El problema no es que un Mundial cueste dinero. El problema es que la FIFA parece haber decidido que la pasión también debe cotizar en bolsa. Entradas carísimas, reventa oficial con comisiones, hoteles disparados, traslados costosos y servicios inflados han convertido el sueño mundialista en una prueba económica brutal. Seguir a una selección hasta la final puede significar gastar lo que muchas familias no ganan en años.
La FIFA, que legalmente se presenta como una organización sin fines de lucro, actúa cada vez más como una maquinaria de recaudación sin pudor. Habla de redistribución, pero no muestra con suficiente claridad a dónde va cada dólar. Habla de desarrollo, pero exprime al aficionado. Habla de proteger el fútbol, pero lo entrega a una lógica donde el hincha común estorba porque no consume como cliente premium.
El resultado es peligroso: un Mundial con menos pueblo y más palco. Menos bandera y más tarjeta corporativa. Menos tribuna popular y más experiencia empaquetada para ejecutivos. Eso no es evolución; es desnaturalización. El fútbol no nació en suites VIP ni en salas de patrocinadores. Nació en barrios, calles, clubes, familias y gradas donde la emoción valía más que el precio del asiento.
Si los aficionados más fieles quedan fuera por razones económicas, el Mundial perderá su mayor patrimonio: el ambiente. La FIFA podrá vender entradas caras, paquetes exclusivos y derechos millonarios, pero no podrá fabricar la emoción genuina de una hinchada que viaja por amor a su selección. Esa energía no se compra; se respeta.
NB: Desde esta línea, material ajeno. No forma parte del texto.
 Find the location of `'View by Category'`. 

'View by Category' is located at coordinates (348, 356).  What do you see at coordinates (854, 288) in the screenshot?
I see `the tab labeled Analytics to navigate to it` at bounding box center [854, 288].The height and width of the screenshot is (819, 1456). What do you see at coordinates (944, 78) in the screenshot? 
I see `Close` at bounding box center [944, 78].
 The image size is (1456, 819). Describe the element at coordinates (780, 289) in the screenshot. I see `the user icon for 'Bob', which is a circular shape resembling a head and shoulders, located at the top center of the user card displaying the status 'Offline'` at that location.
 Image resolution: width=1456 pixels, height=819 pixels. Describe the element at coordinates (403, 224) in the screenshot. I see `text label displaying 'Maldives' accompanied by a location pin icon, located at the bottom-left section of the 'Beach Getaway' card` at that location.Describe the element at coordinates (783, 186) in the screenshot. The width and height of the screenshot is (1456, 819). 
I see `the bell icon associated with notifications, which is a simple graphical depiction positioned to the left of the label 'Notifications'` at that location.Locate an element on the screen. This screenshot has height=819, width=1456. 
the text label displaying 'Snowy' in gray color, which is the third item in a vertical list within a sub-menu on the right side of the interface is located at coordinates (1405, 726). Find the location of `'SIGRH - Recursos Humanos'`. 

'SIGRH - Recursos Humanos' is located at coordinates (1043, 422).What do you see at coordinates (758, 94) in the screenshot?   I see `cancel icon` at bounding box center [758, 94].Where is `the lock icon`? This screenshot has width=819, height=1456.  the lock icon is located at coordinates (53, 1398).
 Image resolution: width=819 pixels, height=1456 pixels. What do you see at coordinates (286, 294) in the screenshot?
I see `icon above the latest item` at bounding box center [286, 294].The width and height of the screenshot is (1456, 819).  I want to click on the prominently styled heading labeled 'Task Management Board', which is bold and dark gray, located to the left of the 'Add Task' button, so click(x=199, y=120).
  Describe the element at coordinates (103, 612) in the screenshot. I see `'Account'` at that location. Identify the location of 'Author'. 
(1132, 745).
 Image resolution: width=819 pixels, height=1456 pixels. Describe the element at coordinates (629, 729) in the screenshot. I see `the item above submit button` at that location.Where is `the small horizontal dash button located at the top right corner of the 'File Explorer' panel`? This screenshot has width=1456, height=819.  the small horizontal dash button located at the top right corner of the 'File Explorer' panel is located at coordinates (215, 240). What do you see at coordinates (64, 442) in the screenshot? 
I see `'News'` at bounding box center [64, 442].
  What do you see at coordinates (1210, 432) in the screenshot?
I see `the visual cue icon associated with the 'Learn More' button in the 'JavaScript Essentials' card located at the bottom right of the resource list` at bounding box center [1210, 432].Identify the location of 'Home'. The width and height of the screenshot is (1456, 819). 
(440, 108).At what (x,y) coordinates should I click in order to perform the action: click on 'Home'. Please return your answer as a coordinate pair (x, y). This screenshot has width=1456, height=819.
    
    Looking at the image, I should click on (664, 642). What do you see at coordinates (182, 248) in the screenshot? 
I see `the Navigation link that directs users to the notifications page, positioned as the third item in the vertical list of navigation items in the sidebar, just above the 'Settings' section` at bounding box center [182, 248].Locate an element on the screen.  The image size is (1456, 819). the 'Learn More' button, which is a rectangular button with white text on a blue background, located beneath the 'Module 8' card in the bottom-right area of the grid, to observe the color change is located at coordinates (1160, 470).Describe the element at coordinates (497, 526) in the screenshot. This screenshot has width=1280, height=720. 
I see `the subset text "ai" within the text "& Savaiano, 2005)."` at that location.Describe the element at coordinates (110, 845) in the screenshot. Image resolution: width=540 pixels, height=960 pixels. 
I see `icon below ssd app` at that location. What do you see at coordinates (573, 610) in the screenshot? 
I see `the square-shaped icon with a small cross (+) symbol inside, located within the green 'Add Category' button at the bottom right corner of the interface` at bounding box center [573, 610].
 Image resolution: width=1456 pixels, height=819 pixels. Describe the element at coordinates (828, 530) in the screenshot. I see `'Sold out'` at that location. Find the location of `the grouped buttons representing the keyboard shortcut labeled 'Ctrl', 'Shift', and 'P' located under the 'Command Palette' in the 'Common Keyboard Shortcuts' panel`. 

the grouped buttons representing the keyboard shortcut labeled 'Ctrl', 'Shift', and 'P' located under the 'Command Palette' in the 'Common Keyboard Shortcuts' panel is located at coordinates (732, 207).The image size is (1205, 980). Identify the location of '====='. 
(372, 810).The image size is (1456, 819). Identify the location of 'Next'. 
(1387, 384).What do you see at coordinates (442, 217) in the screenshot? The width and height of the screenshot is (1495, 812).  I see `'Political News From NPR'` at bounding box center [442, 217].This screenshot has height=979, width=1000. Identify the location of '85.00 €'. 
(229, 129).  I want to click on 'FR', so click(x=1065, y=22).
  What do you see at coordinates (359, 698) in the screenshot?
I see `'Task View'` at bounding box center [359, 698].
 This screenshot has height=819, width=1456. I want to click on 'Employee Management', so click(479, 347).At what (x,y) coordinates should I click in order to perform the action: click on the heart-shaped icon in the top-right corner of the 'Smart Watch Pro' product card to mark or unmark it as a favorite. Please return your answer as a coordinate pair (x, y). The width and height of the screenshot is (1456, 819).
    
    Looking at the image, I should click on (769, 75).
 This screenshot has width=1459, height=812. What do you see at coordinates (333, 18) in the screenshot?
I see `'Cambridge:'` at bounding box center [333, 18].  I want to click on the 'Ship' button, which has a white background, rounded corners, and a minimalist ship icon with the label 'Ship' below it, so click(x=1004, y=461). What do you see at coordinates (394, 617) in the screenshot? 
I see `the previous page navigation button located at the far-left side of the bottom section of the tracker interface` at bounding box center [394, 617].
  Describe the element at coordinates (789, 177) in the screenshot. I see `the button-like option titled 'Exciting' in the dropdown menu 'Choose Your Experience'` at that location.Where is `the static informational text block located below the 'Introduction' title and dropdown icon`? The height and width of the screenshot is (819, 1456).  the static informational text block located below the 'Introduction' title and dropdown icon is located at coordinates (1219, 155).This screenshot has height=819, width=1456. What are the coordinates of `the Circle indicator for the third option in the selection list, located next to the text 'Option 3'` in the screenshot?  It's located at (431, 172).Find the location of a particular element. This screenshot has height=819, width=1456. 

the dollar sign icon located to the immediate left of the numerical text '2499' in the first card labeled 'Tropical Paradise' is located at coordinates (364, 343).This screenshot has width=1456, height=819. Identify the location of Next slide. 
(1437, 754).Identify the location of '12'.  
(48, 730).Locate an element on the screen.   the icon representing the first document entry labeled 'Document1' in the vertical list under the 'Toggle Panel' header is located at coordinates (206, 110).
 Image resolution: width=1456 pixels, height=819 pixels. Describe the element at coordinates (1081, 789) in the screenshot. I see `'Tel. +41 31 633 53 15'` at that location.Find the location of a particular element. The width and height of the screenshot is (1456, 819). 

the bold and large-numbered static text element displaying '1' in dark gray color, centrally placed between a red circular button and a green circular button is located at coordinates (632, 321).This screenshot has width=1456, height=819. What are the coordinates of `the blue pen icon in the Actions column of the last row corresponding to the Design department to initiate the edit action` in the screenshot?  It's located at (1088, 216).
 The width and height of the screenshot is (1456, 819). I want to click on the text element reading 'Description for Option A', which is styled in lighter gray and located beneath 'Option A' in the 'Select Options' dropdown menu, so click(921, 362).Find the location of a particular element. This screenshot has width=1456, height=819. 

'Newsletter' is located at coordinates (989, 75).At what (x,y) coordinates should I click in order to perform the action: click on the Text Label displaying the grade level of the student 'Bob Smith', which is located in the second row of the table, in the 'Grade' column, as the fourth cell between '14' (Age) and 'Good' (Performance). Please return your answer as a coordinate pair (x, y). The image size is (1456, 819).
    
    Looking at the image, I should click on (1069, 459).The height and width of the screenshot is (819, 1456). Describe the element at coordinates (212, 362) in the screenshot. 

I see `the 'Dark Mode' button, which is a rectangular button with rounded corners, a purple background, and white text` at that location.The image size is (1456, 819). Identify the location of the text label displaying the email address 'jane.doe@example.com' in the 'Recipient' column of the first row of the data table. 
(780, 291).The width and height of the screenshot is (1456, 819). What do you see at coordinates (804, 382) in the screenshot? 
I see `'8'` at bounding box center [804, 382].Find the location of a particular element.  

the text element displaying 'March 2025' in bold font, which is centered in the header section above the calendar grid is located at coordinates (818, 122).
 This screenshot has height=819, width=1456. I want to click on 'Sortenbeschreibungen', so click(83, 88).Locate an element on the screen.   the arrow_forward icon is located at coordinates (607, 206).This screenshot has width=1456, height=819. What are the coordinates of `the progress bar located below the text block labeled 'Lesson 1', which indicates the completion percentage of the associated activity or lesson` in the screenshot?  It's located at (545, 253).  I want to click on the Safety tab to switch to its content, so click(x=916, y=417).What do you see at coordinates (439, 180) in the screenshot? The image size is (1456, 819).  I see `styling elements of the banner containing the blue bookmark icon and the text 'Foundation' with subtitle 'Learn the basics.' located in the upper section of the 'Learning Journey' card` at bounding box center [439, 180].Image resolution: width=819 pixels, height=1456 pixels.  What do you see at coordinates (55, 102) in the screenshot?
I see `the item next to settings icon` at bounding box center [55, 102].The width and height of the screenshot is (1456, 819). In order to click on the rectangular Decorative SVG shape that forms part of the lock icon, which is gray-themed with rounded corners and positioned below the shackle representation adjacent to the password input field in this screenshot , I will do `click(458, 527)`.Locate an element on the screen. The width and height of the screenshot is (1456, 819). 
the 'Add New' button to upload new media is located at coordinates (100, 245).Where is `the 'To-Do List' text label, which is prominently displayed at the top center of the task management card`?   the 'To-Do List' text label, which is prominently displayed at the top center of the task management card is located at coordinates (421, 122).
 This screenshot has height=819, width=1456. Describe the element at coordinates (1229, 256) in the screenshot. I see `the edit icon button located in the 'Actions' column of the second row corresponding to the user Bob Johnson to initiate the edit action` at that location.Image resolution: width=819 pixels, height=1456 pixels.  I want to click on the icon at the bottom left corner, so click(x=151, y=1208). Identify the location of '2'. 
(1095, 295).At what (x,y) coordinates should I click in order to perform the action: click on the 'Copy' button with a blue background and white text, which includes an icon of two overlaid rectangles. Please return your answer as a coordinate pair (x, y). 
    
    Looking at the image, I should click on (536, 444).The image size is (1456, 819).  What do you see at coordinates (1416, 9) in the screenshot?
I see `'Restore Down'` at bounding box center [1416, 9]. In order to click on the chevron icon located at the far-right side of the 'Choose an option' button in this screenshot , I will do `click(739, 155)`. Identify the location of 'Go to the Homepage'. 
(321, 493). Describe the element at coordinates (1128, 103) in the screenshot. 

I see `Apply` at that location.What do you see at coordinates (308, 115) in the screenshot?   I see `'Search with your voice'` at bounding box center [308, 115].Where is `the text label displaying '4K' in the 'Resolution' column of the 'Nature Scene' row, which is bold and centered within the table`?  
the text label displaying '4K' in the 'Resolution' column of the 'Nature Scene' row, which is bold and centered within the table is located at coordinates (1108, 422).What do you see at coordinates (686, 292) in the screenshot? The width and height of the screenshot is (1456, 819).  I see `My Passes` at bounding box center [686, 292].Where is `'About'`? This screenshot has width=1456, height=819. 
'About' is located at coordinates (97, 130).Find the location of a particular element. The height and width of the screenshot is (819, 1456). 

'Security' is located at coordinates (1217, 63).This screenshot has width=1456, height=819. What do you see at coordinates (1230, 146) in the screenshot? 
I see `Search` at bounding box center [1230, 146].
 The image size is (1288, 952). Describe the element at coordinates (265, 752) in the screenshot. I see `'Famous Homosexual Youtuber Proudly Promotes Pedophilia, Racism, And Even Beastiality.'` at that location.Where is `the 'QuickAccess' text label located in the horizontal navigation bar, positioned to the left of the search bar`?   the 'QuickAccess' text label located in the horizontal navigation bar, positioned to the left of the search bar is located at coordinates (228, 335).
La FIFA está cruzando una frontera moral. Si la Copa del Mundo deja de ser accesible para los hinchas que sostienen su historia, entonces ya no hablamos de la máxima fiesta del fútbol, sino de un negocio global que usa la pasión como mercancía.
Reflexión final.
El Mundial sin hinchas reales puede ser rentable, pero será más frío, más injusto y menos fútbol. Infantino debería recordar que el alma de la Copa no está en los balances financieros, sino en la gente que canta, viaja, sufre y cree. Sin ellos, la FIFA no organiza una fiesta: administra una estafa emocional. (Foto ilustración: lacajanegra).